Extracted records
'''
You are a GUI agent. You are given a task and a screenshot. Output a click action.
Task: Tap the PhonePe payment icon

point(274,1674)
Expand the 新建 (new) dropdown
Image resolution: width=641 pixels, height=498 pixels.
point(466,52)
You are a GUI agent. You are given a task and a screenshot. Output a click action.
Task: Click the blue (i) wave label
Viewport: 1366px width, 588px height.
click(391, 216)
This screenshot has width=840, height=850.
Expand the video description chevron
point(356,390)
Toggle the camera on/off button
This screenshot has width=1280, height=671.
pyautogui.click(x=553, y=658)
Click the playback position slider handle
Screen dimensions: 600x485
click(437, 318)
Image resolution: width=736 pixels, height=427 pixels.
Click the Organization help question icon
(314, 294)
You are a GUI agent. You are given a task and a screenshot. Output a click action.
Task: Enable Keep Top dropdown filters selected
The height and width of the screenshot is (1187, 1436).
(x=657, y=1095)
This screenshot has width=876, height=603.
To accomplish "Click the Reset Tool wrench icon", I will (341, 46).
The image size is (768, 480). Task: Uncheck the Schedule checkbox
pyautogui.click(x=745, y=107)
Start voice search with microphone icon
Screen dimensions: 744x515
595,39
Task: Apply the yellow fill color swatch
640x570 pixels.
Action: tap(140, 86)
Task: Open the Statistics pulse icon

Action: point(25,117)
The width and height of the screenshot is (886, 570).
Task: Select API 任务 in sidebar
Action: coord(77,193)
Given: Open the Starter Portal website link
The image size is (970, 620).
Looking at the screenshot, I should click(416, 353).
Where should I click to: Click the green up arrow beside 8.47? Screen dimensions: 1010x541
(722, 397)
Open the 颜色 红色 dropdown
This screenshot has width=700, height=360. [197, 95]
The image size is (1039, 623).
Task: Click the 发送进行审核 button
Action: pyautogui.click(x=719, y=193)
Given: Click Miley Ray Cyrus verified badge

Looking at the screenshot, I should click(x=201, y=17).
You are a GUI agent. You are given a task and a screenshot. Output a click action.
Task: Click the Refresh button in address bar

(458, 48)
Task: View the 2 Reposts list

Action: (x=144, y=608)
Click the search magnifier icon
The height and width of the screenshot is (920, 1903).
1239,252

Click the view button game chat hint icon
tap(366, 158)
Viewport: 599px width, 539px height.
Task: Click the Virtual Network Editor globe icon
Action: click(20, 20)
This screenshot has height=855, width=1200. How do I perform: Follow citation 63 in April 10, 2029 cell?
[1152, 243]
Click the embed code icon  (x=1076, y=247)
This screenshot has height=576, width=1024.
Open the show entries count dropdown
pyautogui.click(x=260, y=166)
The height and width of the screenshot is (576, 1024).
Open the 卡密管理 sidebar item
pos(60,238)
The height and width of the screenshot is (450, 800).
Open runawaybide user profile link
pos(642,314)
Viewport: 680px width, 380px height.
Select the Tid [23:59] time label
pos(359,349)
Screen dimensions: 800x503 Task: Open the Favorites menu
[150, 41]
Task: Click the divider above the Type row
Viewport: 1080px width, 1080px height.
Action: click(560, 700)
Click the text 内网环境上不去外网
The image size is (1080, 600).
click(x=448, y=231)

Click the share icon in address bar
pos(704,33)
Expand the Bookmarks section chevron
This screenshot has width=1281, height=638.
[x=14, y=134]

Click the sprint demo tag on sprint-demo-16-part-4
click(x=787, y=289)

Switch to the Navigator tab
'''
Set down exactly the line with "Viewport: 680px width, 380px height." and each line after it up to the end of the records, adding nothing.

• Output below:
Viewport: 680px width, 380px height.
Select the Tid [23:59] time label
pos(359,349)
Screen dimensions: 800x503 Task: Open the Favorites menu
[150, 41]
Task: Click the divider above the Type row
Viewport: 1080px width, 1080px height.
Action: click(560, 700)
Click the text 内网环境上不去外网
The image size is (1080, 600).
click(x=448, y=231)

Click the share icon in address bar
pos(704,33)
Expand the Bookmarks section chevron
This screenshot has width=1281, height=638.
[x=14, y=134]

Click the sprint demo tag on sprint-demo-16-part-4
click(x=787, y=289)

Switch to the Navigator tab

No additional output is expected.